Jeremy Corbyn’s bid to become leader of the opposition party in the UK has drawn unprecedented media interest.
All of a sudden his proposals have transcended the limits of the Labour Party’s leadership soul-search and are the subject of heated debates not just in the press but elsewhere, including the workplace and at Britain’s most famous institution: the pub.
Economic commentators, editorialists, policy makers, as much as the man in the street, everyone talks about Corbynomics, or is ready to voice an opinion on the whole issue of the so-called Corbynmania.
This, however, doesn’t seem to be the case of the UK accountancy profession, with the exception of ACCA.
Given the undeniable prominence that Corbynomics have achieved, The Accountant sought comment from a number of well-known UK accountancy stakeholders on the technical aspects of these proposals.
Those approached politely declined to offer views on Corbynomics. At Deloitte UK, chief economist Ian Stewart, who writes a very informative brief each Monday, passed on the proposition.
The Financial Reporting Council didn’t see it as appropriate to comment on this topic due to its apolitical status as "independent regulator" and "partner agency of BIS", the UK government’s Department for Business Innovation & Skills.
The Institute of Chartered Accountants in England and Wales said it preferred not to comment on policy ideas related to internal party elections and thus remain politically impartial.
The Chartered Institute of Management Accountants and the Institute of Chartered Accountants of Scotland saw the issue straying too much into politics – a subject that apparently, whatever definition of politics is used, shouldn’t disturb the peace at the Accountancy ivory tower.

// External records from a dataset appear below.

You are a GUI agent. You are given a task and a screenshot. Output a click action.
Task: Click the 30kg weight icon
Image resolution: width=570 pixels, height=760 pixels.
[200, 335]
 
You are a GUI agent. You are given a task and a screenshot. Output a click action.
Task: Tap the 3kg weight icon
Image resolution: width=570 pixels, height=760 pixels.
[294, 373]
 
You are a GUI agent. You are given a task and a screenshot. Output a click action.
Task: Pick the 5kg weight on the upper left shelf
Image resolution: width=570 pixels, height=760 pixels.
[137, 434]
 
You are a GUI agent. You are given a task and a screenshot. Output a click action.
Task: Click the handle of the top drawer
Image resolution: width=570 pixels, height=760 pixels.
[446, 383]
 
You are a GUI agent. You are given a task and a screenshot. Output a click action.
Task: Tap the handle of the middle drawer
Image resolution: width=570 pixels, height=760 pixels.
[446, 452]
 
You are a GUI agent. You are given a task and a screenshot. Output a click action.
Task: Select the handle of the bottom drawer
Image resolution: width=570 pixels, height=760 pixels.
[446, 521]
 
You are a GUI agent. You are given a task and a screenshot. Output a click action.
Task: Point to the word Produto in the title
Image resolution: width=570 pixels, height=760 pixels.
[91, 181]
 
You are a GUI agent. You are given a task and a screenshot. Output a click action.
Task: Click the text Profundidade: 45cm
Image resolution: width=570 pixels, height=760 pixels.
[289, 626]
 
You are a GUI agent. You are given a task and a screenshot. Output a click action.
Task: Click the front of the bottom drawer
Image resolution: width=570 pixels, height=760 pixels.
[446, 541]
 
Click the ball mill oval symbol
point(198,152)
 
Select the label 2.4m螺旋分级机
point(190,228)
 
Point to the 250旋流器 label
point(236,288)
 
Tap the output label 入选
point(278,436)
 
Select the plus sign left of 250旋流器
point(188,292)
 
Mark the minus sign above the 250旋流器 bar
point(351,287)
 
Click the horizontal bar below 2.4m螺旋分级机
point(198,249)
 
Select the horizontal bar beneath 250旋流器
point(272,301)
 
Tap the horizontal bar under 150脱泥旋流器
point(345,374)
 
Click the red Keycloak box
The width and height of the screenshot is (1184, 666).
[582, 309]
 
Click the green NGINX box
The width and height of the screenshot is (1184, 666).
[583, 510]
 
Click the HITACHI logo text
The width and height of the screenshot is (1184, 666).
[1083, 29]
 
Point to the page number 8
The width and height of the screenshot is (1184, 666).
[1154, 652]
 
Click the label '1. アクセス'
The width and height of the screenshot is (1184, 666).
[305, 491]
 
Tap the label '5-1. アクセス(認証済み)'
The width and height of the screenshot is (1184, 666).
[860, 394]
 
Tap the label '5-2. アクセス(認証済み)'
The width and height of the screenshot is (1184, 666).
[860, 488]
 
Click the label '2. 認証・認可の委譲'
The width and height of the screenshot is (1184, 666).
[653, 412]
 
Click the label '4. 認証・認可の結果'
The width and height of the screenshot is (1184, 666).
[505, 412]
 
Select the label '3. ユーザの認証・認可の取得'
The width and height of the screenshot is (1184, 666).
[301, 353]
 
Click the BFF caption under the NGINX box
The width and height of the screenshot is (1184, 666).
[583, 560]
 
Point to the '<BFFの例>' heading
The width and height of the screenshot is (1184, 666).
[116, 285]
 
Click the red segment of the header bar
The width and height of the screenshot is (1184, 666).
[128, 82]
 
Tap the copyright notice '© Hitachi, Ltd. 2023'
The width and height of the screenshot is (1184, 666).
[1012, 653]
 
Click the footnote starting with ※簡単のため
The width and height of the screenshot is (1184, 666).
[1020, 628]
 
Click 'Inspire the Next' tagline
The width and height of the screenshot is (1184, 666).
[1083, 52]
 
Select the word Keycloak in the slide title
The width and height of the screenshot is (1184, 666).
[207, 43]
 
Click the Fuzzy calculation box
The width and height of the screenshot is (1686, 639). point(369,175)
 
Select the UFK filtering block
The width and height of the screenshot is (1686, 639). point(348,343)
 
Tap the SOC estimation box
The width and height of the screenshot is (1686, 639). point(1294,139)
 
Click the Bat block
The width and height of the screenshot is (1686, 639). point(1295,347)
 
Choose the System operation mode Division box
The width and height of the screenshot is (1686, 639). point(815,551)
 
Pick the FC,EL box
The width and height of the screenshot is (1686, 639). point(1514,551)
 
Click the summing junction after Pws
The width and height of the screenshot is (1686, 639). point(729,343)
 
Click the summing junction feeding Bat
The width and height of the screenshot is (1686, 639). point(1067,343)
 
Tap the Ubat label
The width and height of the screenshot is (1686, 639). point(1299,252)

Corbynphobias, some of the arguments against Corbinomics in the press:
Tony Blair, former UK Prime Minister, in The Guardian: "Jeremy Corbyn doesn’t offer anything new. Those of us who lived through the turmoil of the 80s know every line of this script. These are policies from the past that were rejected not because they were too principled, but because a majority of the British people thought they didn’t work. Even if you hate me, please don’t take Labour over the cliff edge."
Tony Yates, former Bank of England monetary analysis directorate advisor, in his blog: "Corbyn’s QE is the first step along the road to undermining the social usefulness of money, and would ultimately impoverish us. If we were in a state of monetary policy crisis, then
QE-financed something is at least worth considering. But that something should be as politically neutral as possible, and not a matter for the BoE".
The Economist: "Mr Corbyn’s prescriptions are seriously flawed. […] For starters, the £93bn figure [on corporate subsidies] is a fiction. And cutting some corporate welfare might actually harm investment: according to economists at HMRC, the tax agency, for every £1 spent on research and development tax credits, British companies boost their R&D spending by £1.53-£2.35. The £120bn in missing tax revenues – which is about four times the government’s own estimate comes from a report by Tax Research, a pressure group. Even if the figure is to be believed – which requires a leap of faith, since the report does not explain its calculations fully – Mr Corbyn’s proposed remedies are wanting."
Chris Giles, economics editor, Financial Times: "It is Mr Corbyn’s populism, not his being hard left, that destroys his economic credibility. A smart hard-left stance could claim to boost both prosperity and equality. It would be radical and coherent, but in undermining property rights, possibly not all that popular – one of the reasons why the hard left rarely wins office."